В марте 1960 года зачислен в отряд космонавтов (1960 Группа ВВС № 1). С 1970 года командир отряда слушателей-космонавтов. В 1976 году назначен заместителем командира отряда космонавтов, старшим инструктором-космонавтом (с 1982 года — инструктор-космонавт-испытатель). С 1983 по 1990 год — командир отряда космонавтов. В мае 1990 года уволен в запас по возрасту и отчислен из отряда космонавтов. Таким образом, установил абсолютный мировой рекорд — 30 лет службы в отряде космонавтов. Он и его жена Тамара Фёдоровна живут в Звёздном городке (были соседями по площадке с вдовой Ю.А.Гагарина — Валентиной Ивановной).
Он считается первым евреем (по галахическому определению), побывавшим в космосе.
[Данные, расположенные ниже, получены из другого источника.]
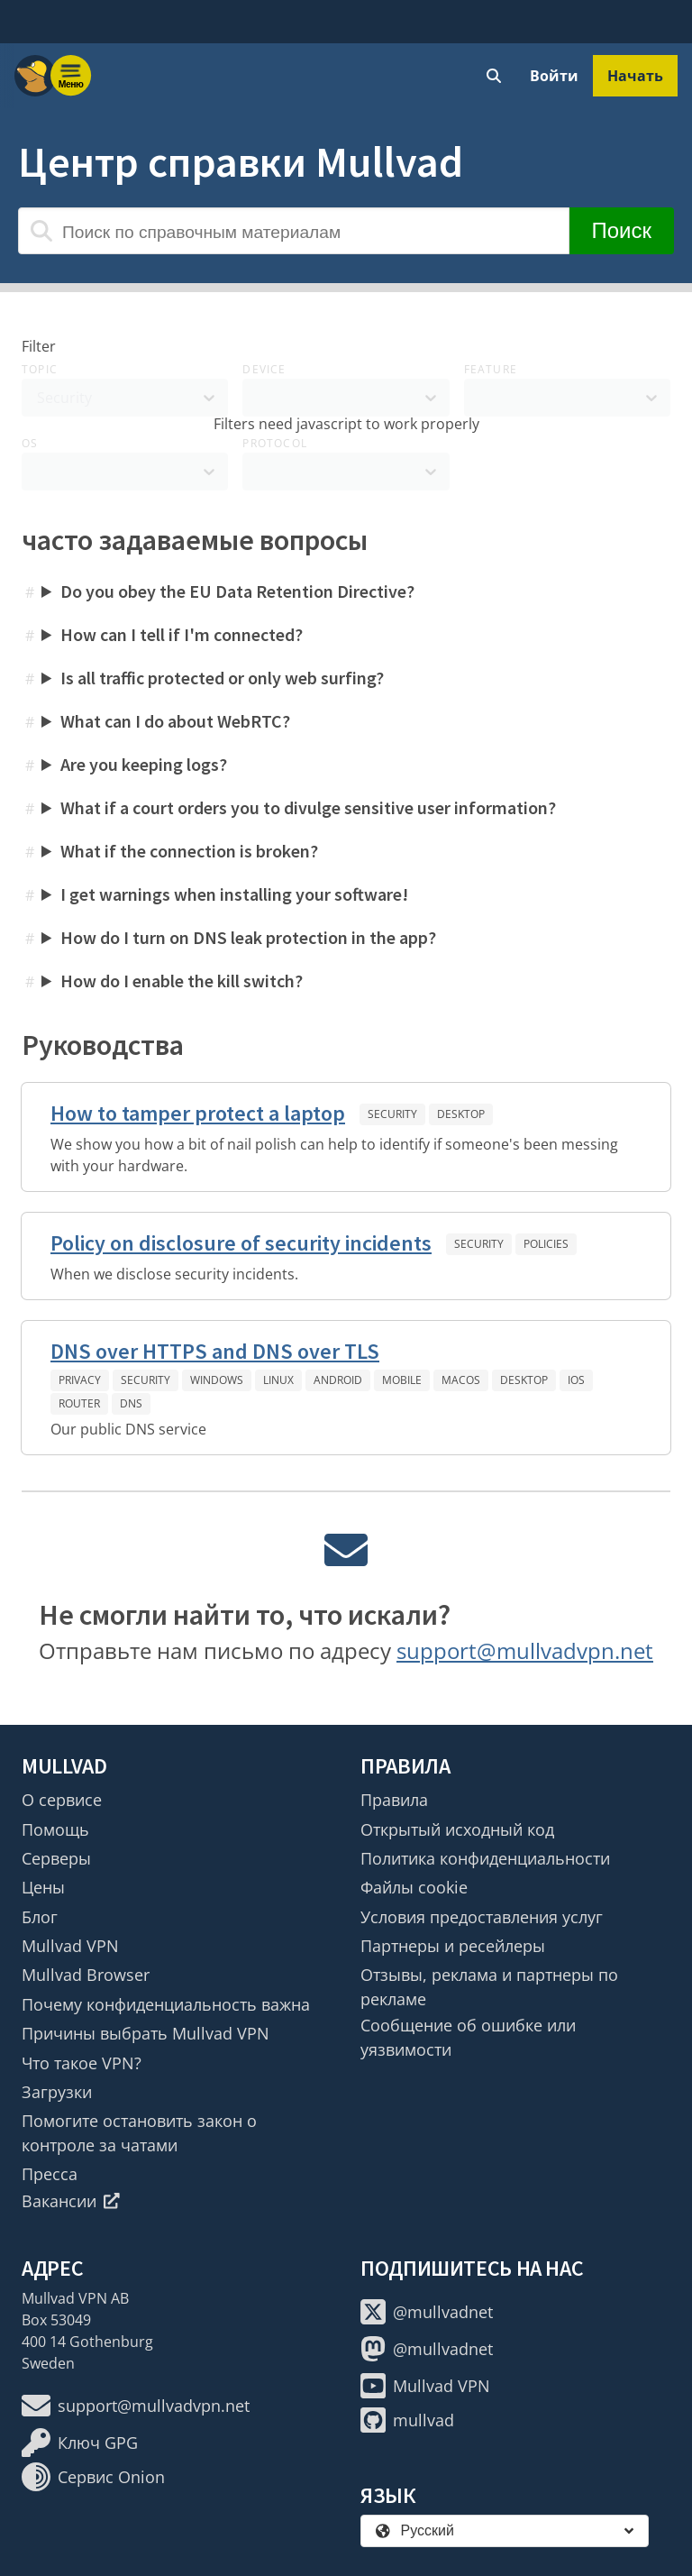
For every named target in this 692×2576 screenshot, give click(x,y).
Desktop (461, 1114)
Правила (394, 1800)
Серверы (56, 1858)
По документам, он русский, и чего-то еврейского в его детстве, по его словам, было «мало, если оно вообще было». Однако еврейское происхождение его матери, наличие еврейских родственников, вместе с разгоревшимися в конце 1960-х — начале 1970-х годов арабо-израильскими войнами сильно мешало его участию в полётах, что отражено в посмертно опубликованных дневниках генерал-полковника Н.П.Каманина.